The protesters presented a list of demands for a “Just Transition Fund,” which would prioritize reparations to affected communities over shareholders. Various communities from Missouri, Illinois, and Arizona presented additional demands that overlap with the Just Transition Fund’s goal.
“Our main concern is that Peabody will be completely let off the hook,” Karindrankura explains. “That they’re just going to leave a big hole in the earth, they’re going to leave our water table depleted and damaged, and these are things that we’re all gonna have to deal with out there.”
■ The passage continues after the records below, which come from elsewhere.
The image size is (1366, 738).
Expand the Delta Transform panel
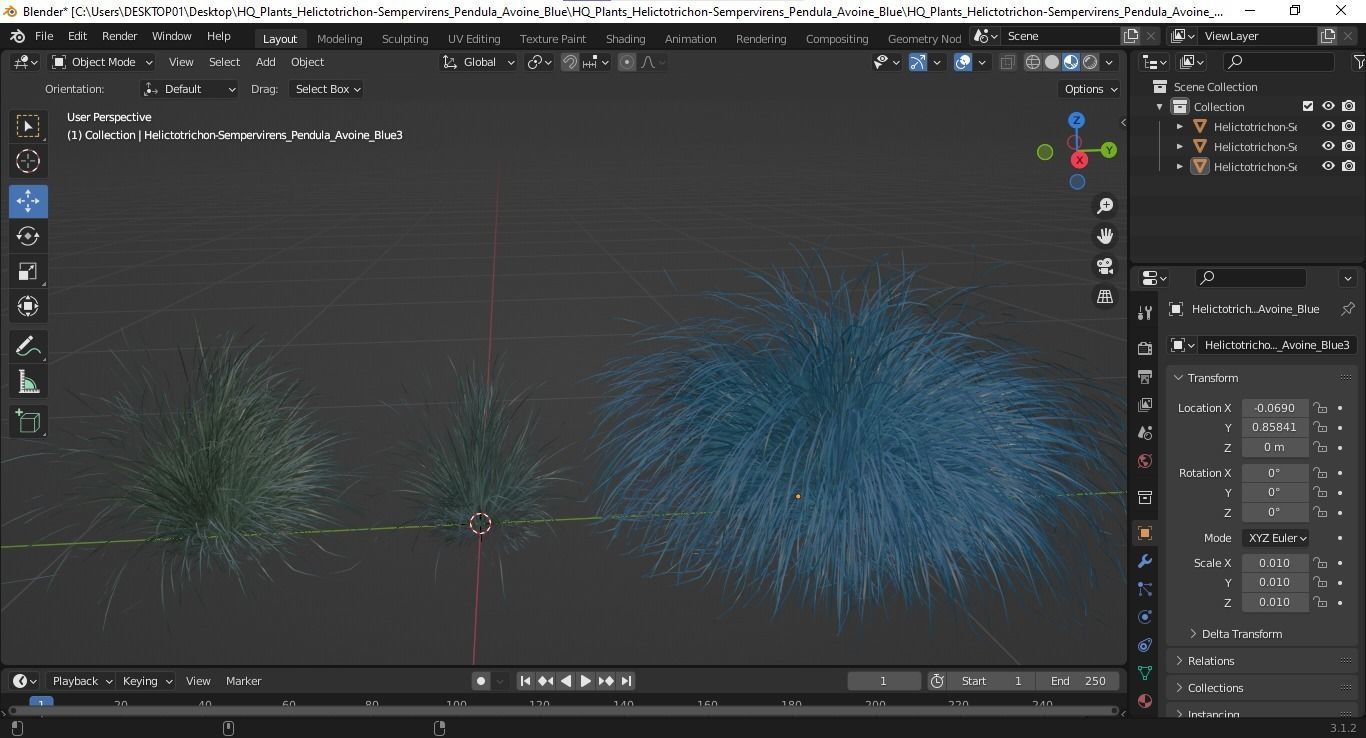(1241, 634)
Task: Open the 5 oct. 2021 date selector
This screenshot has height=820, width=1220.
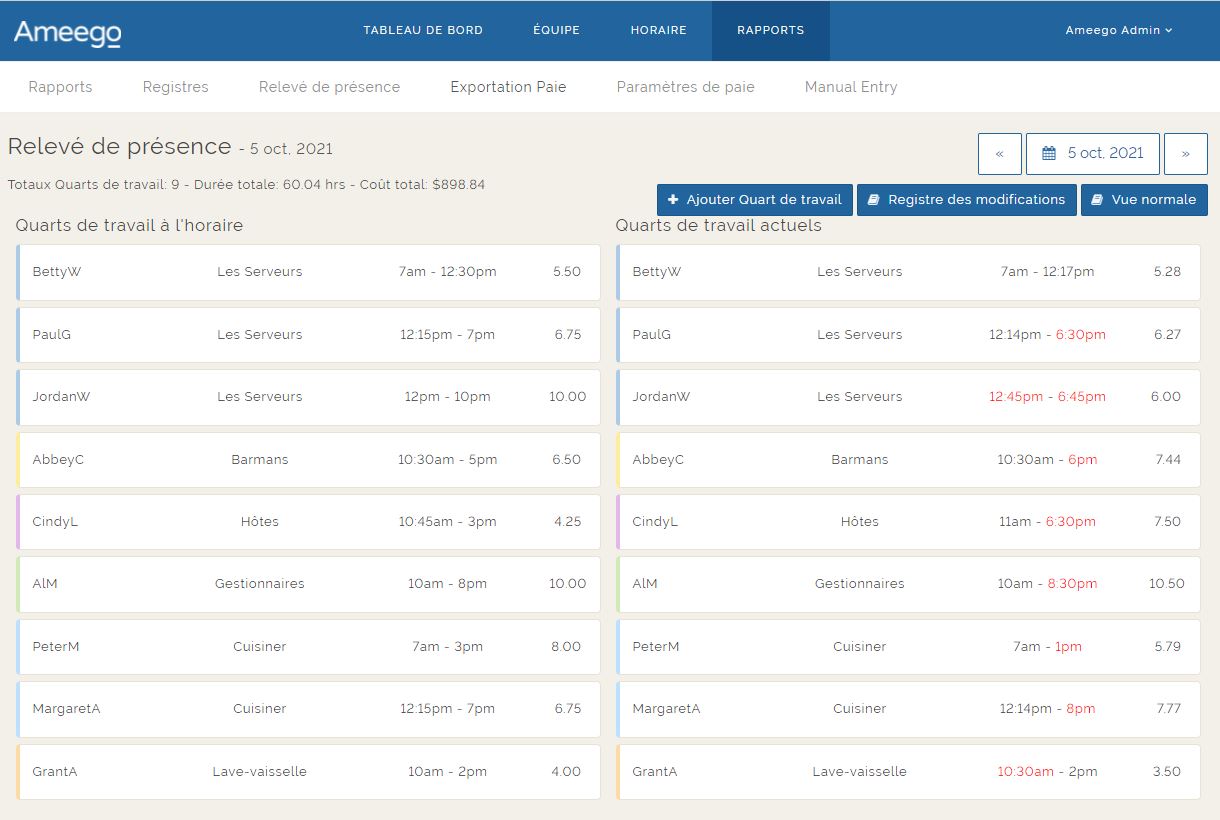Action: tap(1093, 154)
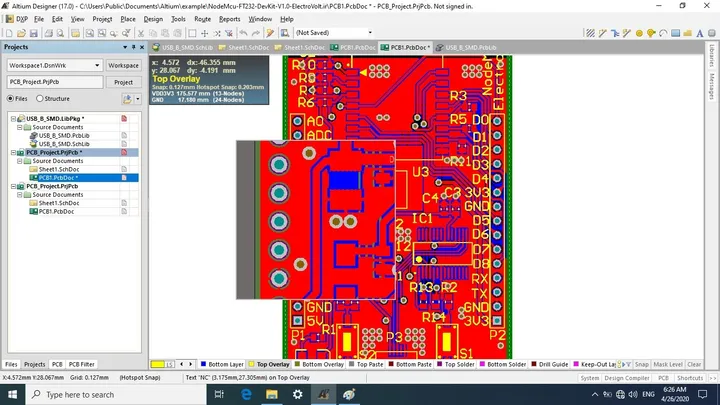The height and width of the screenshot is (405, 720).
Task: Select the Place String text tool
Action: [x=699, y=33]
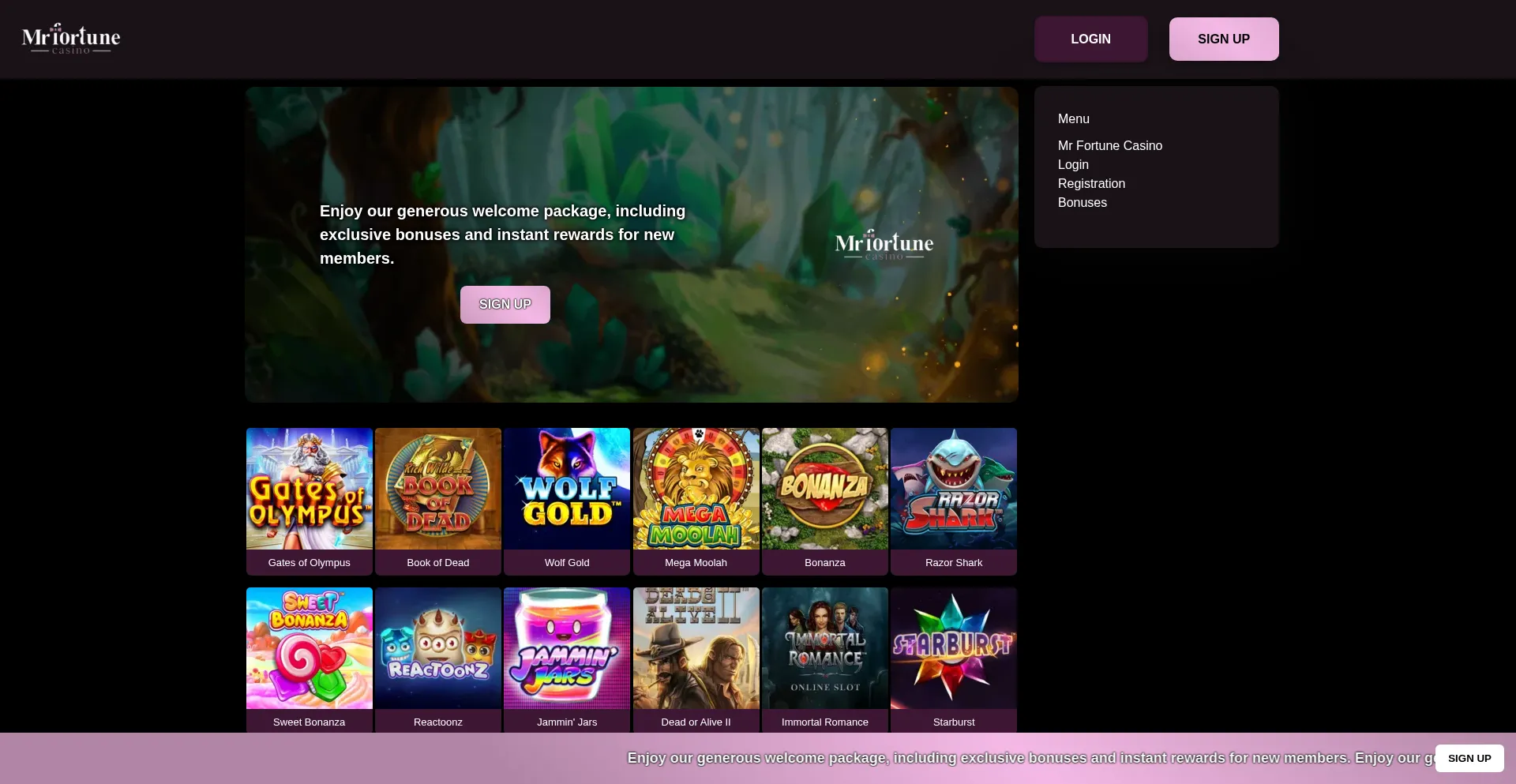Image resolution: width=1516 pixels, height=784 pixels.
Task: Choose the Razor Shark game thumbnail
Action: pos(953,489)
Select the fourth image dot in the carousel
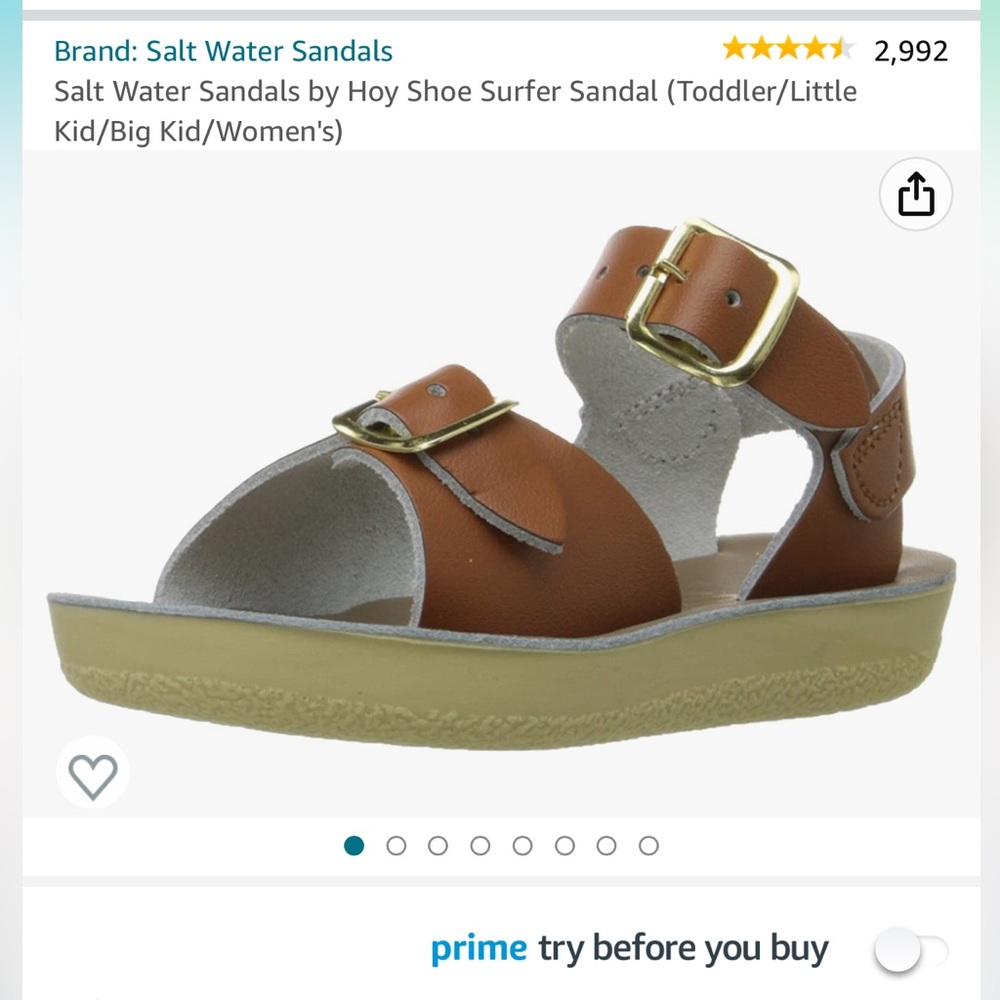 tap(481, 845)
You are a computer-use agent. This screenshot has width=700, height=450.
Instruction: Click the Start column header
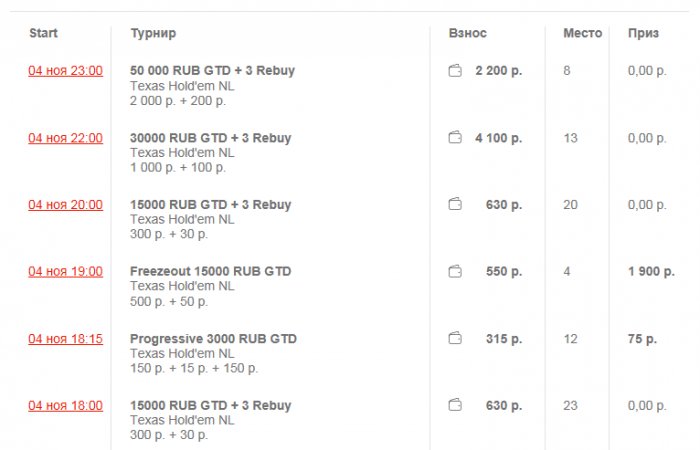pyautogui.click(x=44, y=34)
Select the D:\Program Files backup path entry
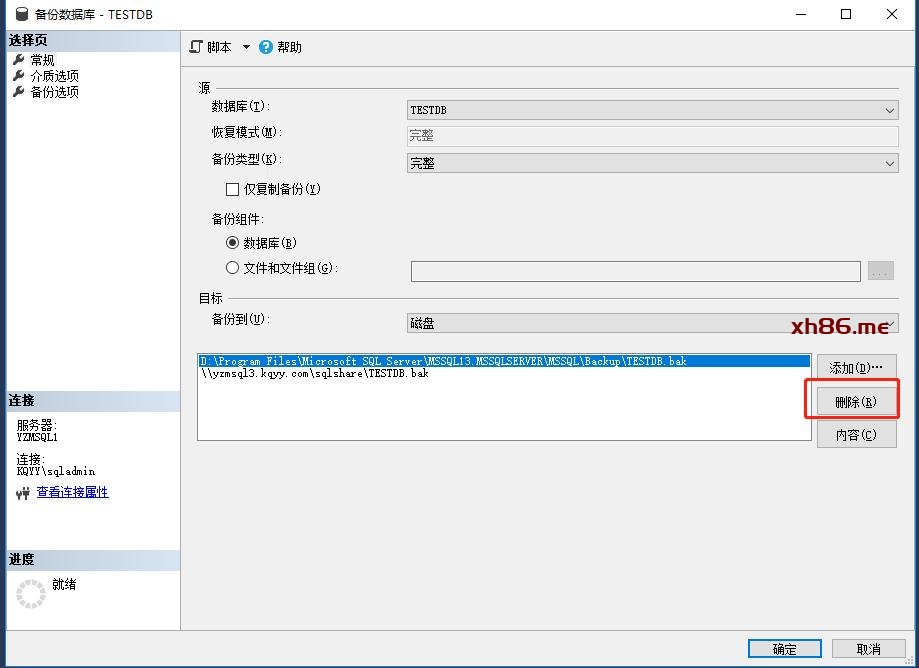This screenshot has width=919, height=668. click(443, 361)
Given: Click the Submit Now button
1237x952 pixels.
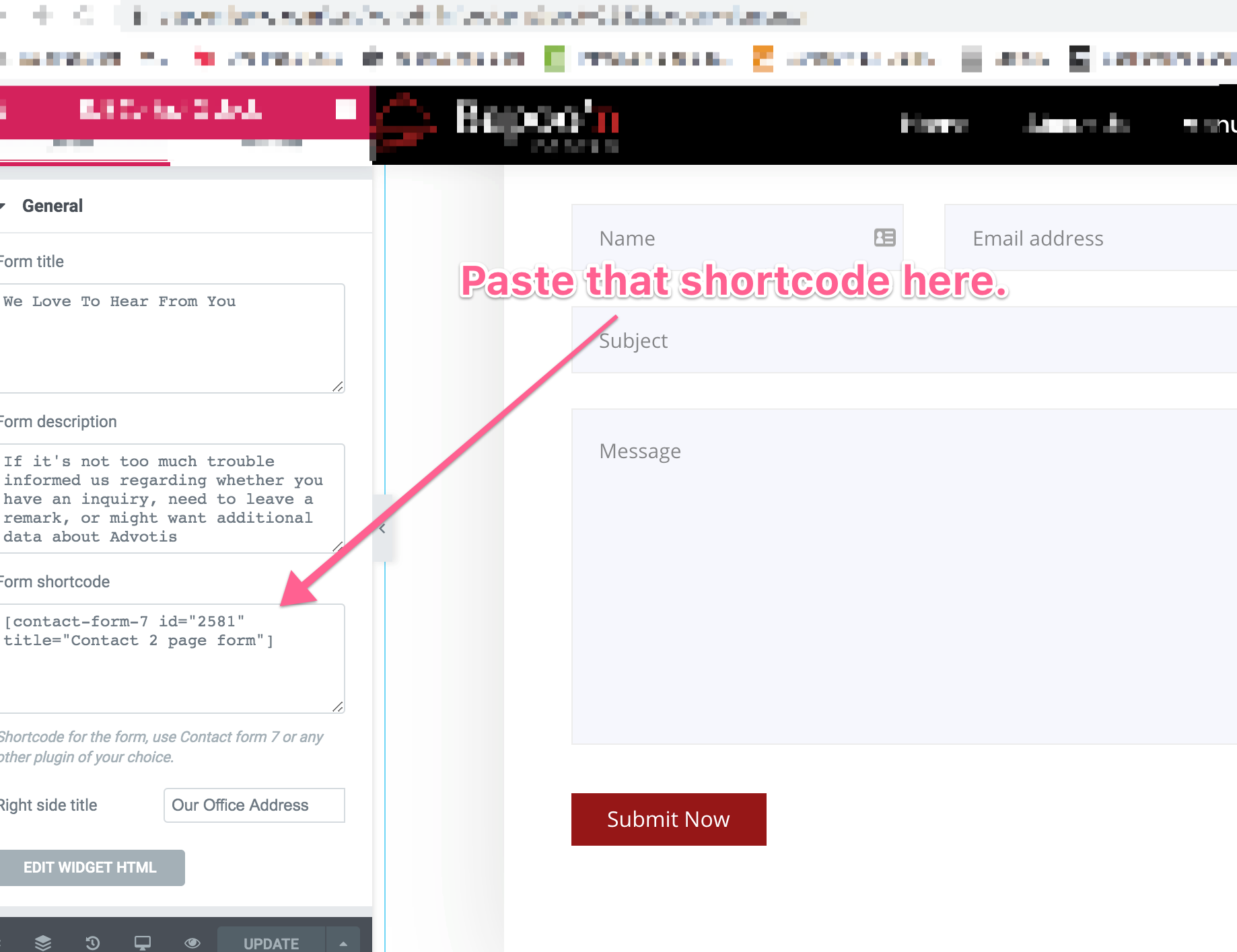Looking at the screenshot, I should pos(668,819).
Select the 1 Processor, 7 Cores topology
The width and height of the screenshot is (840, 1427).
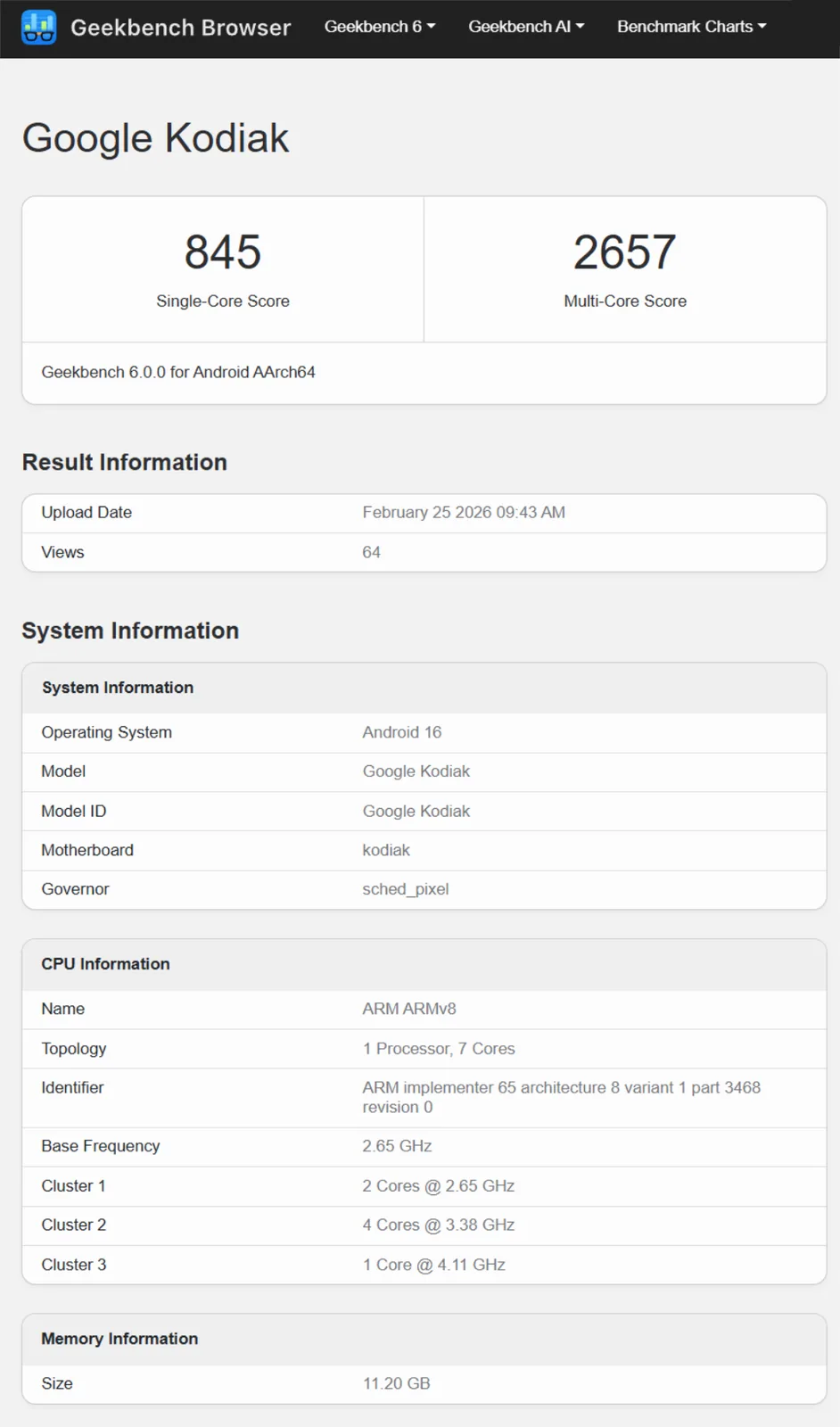(x=439, y=1049)
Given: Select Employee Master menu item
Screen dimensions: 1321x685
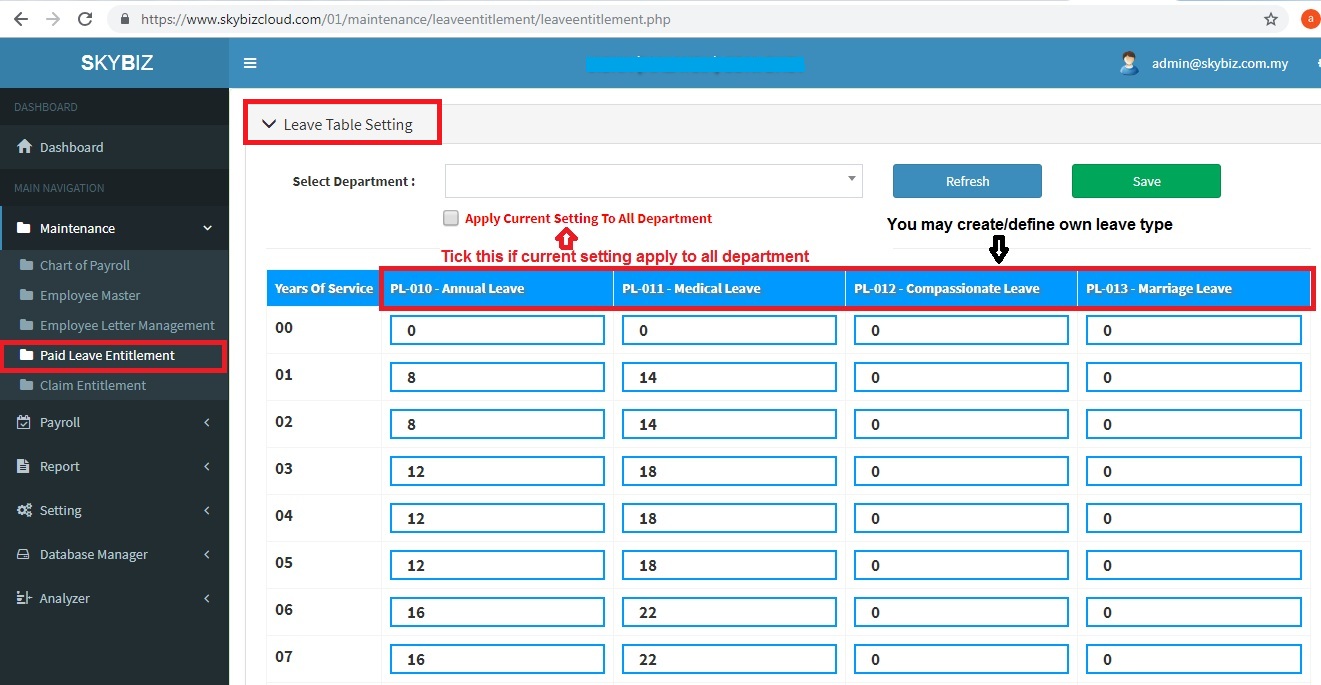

Narindrankura and the Diné describe a long history of exploitation that began in the late 1960s, when a lawyer on Peabody’s bankroll encouraged the Native Americans to sign away their land. This has resulted in the excavation of more 1 million artifacts on sacred ground, in addition to the government-supported relocation of dozens of families. And that’s on top of the mining.
Today, the Diné and Hopi face an uncertain future because of depleted aquifers, polluted air and a mining-dependent economy. Peabody’s website boasts awards for “industry-leading efforts to reclaim mined lands in a manner that also preserves cultural ways” – but the Arizonans who visited St. Louis Tuesday do not agree.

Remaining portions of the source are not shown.